**Data records**.

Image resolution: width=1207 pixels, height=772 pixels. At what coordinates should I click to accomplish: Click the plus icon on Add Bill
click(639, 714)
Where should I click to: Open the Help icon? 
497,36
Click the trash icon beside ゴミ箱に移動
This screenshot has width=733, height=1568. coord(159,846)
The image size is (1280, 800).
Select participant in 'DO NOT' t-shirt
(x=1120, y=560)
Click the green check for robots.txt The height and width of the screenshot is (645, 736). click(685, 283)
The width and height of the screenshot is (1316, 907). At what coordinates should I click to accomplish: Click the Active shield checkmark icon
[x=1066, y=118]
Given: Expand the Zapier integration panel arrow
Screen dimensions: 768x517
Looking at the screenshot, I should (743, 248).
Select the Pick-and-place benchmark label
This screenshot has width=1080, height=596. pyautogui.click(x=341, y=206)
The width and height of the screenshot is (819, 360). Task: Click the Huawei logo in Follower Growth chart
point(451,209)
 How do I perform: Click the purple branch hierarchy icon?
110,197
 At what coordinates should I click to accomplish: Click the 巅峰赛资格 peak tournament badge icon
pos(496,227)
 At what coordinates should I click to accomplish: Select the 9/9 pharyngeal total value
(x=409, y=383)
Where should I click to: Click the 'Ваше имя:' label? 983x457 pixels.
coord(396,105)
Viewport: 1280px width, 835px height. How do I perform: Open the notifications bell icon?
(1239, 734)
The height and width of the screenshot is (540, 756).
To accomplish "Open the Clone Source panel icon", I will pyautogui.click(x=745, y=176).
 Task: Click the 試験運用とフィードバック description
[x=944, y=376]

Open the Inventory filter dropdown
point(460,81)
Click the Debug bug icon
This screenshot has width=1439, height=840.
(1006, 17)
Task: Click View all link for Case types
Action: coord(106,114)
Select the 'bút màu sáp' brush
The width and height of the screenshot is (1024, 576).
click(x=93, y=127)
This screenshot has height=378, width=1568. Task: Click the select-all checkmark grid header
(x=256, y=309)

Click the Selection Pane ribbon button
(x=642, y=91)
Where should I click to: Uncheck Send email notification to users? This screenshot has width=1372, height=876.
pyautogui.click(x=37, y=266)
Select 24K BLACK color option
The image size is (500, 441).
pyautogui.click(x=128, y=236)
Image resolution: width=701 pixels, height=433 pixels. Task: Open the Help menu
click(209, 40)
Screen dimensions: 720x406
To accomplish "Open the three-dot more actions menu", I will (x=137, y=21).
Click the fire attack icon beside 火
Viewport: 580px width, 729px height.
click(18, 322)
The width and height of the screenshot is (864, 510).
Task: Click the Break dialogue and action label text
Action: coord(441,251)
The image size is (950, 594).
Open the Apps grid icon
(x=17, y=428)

**What to work on**.
Copy the lines from the one containing "The image size is (1280, 800)." through the one containing "Looking at the", both included, with "green" changed to "red" and nothing else altered.

**Solution to this exercise**.
The image size is (1280, 800).
Select participant in 'DO NOT' t-shirt
(x=1120, y=560)
Click the red check for robots.txt The height and width of the screenshot is (645, 736). click(685, 283)
The width and height of the screenshot is (1316, 907). At what coordinates should I click to accomplish: Click the Active shield checkmark icon
[x=1066, y=118]
Given: Expand the Zapier integration panel arrow
Screen dimensions: 768x517
Looking at the screenshot, I should (743, 248).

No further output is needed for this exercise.